Por eso hay que alabar y valorar el talento distintivo del octogenario Mose Allison que, en una carrera que se remonta a más de cinco décadas, ha producido una obra única. Las canciones de Allison son inconfundibles: comentarios irónicos y con tintes de blues sobre la escena contemporánea, que consiguen ser callejeros y satíricos, caseros y modernos. Si no le han convertido en un nombre familiar, le han hecho ganarse la devoción de los fans de todo el mundo, y el respeto y la emulación de un par de generaciones de sus compañeros cantantes, incluidas las estrellas del rock y el pop.
La sabrosa variedad y gama del estilo de Allison reflejan sus orígenes. Nacido en el Mississippi rural, absorbió el blues y el boogie-woogie desde una edad temprana, así como el piano clásico y las innovaciones del bop. En 1956 dio el salto a Nueva York, donde encontró rápidamente empleo como pianista con gente como Stan Getz.
Pero pronto comenzó a perseguir su verdadera vocación como juglar del jazz, que ha continuado desde entonces, presentando sus canciones en el circuito internacional de clubes y festivales y grabando una serie de discos.
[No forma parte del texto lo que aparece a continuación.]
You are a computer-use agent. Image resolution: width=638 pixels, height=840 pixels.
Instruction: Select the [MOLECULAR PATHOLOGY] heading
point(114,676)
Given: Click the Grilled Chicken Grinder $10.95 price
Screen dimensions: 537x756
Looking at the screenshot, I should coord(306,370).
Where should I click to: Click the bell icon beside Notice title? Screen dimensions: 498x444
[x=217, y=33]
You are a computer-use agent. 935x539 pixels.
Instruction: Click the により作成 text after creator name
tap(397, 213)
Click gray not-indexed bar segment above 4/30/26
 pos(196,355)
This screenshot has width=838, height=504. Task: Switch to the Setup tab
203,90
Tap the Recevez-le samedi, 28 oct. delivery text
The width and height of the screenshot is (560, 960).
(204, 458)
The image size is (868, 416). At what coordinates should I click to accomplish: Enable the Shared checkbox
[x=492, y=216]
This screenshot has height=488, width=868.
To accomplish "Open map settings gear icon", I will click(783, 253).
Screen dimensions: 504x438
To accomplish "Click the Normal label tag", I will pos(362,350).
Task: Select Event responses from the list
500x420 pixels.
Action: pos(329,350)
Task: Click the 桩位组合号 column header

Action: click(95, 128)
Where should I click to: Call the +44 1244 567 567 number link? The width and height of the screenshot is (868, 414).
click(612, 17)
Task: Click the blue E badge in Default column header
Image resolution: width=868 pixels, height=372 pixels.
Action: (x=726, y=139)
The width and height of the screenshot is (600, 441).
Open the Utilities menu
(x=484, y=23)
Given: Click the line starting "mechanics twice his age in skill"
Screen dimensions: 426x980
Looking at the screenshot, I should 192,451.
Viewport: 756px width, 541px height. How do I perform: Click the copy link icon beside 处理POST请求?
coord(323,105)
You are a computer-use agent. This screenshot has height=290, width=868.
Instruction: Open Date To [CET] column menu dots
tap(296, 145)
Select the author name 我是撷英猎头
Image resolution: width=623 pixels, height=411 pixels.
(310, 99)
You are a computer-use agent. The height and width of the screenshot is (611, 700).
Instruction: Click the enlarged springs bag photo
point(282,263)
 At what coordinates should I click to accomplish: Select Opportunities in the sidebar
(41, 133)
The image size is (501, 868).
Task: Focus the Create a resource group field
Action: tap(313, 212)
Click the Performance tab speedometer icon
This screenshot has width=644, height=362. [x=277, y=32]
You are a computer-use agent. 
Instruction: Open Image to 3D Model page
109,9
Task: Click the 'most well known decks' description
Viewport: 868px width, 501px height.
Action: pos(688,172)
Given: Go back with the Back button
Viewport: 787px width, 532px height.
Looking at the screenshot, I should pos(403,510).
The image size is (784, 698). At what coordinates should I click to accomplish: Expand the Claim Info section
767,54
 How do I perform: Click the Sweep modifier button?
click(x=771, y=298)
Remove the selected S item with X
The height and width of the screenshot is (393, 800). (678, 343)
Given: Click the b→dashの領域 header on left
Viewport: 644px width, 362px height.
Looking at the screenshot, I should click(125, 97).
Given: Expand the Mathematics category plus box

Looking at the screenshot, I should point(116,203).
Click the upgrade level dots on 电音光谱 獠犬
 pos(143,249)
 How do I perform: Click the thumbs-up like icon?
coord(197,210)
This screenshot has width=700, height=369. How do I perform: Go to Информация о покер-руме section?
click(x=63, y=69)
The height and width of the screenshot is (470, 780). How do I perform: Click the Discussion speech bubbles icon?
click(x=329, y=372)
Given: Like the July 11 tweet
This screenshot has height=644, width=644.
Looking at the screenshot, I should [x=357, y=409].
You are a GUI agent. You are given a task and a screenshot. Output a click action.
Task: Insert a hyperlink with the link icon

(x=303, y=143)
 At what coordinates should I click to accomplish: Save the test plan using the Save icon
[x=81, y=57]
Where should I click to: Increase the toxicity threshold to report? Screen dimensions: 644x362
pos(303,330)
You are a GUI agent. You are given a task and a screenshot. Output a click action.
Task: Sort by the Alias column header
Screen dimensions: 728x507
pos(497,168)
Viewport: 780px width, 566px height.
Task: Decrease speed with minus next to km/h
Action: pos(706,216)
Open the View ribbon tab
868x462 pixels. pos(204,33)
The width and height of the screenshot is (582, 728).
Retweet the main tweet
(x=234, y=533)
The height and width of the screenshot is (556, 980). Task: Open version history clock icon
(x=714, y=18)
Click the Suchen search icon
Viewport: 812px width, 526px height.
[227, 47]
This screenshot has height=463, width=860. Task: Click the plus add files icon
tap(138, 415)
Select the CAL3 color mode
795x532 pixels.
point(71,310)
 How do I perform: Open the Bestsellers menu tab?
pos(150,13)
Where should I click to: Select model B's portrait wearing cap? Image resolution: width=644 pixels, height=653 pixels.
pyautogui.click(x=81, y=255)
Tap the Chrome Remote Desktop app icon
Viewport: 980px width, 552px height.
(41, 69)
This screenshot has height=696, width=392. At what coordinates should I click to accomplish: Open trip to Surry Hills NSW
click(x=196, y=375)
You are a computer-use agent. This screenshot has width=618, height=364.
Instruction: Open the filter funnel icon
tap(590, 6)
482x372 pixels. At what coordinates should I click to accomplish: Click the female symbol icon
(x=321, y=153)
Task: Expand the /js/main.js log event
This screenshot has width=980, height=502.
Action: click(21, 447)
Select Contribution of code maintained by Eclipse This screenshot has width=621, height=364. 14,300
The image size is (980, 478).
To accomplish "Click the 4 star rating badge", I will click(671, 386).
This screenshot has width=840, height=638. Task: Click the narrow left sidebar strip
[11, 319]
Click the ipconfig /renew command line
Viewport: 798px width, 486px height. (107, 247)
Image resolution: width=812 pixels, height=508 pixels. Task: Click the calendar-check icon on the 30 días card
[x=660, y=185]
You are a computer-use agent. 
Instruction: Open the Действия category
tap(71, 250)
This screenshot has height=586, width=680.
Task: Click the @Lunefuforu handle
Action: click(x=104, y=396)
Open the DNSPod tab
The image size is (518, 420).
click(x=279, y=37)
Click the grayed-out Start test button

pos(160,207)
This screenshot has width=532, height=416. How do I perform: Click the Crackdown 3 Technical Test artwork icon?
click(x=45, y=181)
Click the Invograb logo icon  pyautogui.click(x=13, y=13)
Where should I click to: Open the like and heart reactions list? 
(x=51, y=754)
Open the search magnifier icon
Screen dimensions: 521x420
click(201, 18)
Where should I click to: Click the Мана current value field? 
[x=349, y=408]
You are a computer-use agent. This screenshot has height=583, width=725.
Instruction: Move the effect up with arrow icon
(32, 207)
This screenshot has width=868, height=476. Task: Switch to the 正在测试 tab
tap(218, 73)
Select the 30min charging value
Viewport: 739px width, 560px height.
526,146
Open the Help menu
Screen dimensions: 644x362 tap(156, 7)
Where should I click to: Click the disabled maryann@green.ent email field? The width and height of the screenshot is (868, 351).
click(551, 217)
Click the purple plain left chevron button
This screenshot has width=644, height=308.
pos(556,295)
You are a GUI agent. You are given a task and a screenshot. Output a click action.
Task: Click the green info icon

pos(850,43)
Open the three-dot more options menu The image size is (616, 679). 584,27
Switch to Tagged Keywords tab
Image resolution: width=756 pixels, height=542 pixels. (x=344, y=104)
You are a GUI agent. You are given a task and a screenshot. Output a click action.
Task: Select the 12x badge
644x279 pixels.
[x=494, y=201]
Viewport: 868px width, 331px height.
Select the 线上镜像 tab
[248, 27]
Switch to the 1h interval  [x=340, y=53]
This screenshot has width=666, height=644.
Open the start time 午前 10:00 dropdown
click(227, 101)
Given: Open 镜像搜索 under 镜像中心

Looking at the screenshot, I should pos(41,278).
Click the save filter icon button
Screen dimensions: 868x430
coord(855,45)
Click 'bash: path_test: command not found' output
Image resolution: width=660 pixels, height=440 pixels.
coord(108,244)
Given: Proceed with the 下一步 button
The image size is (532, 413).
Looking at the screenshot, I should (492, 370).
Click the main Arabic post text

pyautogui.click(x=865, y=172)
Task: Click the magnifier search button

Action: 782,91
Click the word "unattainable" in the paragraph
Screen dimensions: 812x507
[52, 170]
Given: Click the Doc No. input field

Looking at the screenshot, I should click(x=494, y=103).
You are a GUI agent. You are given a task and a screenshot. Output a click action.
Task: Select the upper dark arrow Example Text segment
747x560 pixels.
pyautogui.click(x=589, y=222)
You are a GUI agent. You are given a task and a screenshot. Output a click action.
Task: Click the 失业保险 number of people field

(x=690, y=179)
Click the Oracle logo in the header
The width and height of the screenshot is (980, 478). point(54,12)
Una irresistible muestra de los resultados aparece en la compilación de Warner, Introducing Mose Allison. La introducción comienza con el primer tema, un éxito de Allison titulado «New Parchman», en el que un convicto de una granja penitenciaria del Sur dice: «El lugar está cargado de encanto rústico». El sentimiento sardónico es puro de Allison, al igual que el ritmo de conducción, puntuado con disonancias punzantes e incursiones torbellinosas en nuevas claves.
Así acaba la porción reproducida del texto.